CR considers this a critical metric.
While certainly not for everyone, this car is the future. It is so much more than electric.

Drive one.


The same has been said about VW and Subaru.
wink.gif
 
Cost and not very suitable for long range driving, like a lot of mine is, is why I'm not interested. I can see a + for local driving however, but the cost is why they will never be affordable for most Americans.
 
My daughter lives 300 miles away, how nice it would be to have the car start out at 1 am, and I recline the seat and sleep. I wake up in the parking lot at Walmart, get breakfast and have a nice visit well rested. Then when time to leave I leave late Sunday, and wake in my driveway, go inside and finish my sleep and then go to work.

Rod
 
Originally Posted by tig1
Cost and not very suitable for long range driving, like a lot of mine is, is why I'm not interested. I can see a + for local driving however, but the cost is why they will never be affordable for most Americans.

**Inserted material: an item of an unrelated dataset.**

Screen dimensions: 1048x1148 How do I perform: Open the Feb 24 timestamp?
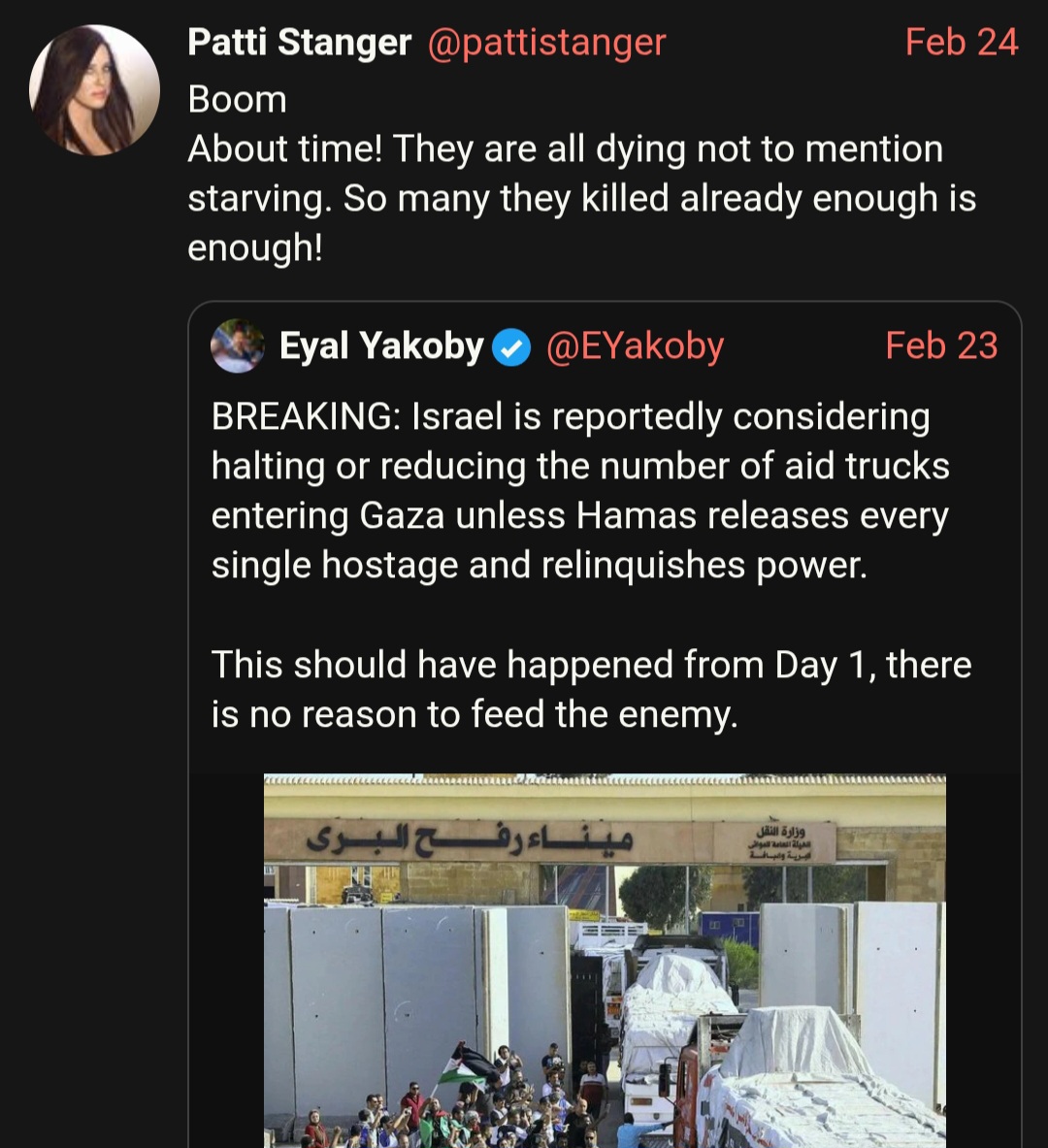click(962, 42)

Economics drives everything, as you astutely point out with the affordability factor being in the negative for the majority of the car buying public. Tesla remains a boutique brand, occupying a niche until price goes down and practicality goes up. Practicality being the ability to whiz into a charging station available as prolifically as gas/diesel stations, and spend no more than, say, ten minutes max recharging the thing up to foster a driving distance range competitive with that yielded when filling up a gas or diesel vehicle. Given the global economic depression that is coming due to refusal to let commerce run free again, Tesla is not rising out of their niche/boutique status anytime soon. Being the darling of the 1% will not get it done.
 
Originally Posted by JeffKeryk
Originally Posted by LoneRanger


You have officially earned your place on the Tesla Fanboy roster
wink.gif


I believe you know Tesla is #1, by far, in customer satisfaction, according to Consumer Reports.
CR considers this a critical metric.
While certainly not for everyone, this car is the future. It is so much more than electric.

Drive one.


That metric is skewed, and here's why: People who buy a Tesla are buying it because they want precisely ONLY a Tesla. The Tesla owner is not someone who, in need of a new vehicle, went comparison shopping the way most consumers do. They wanted a *Tesla*. Or they simply wanted an EV, but then there is little else out there as competing EV's to shop the Tesla against. This type of consumer is essentially an enthusiast for the brand and gauging customer satisfaction of a owner base that are enthusiasts of the brand does not produce the same validity in customer satisfaction polling/surveys as it does for consumers shopping a market segment where many different brands have competitive offerings. It's like Subaru's customer base years ago before they had the broader market appeal they have today-- Subaru owners tended to be fiercely loyal to the point that polling the ownership base for customer satisfaction would yield a result where loyalty/bias for the brand would upwardly skew the satisfaction responses to the poll.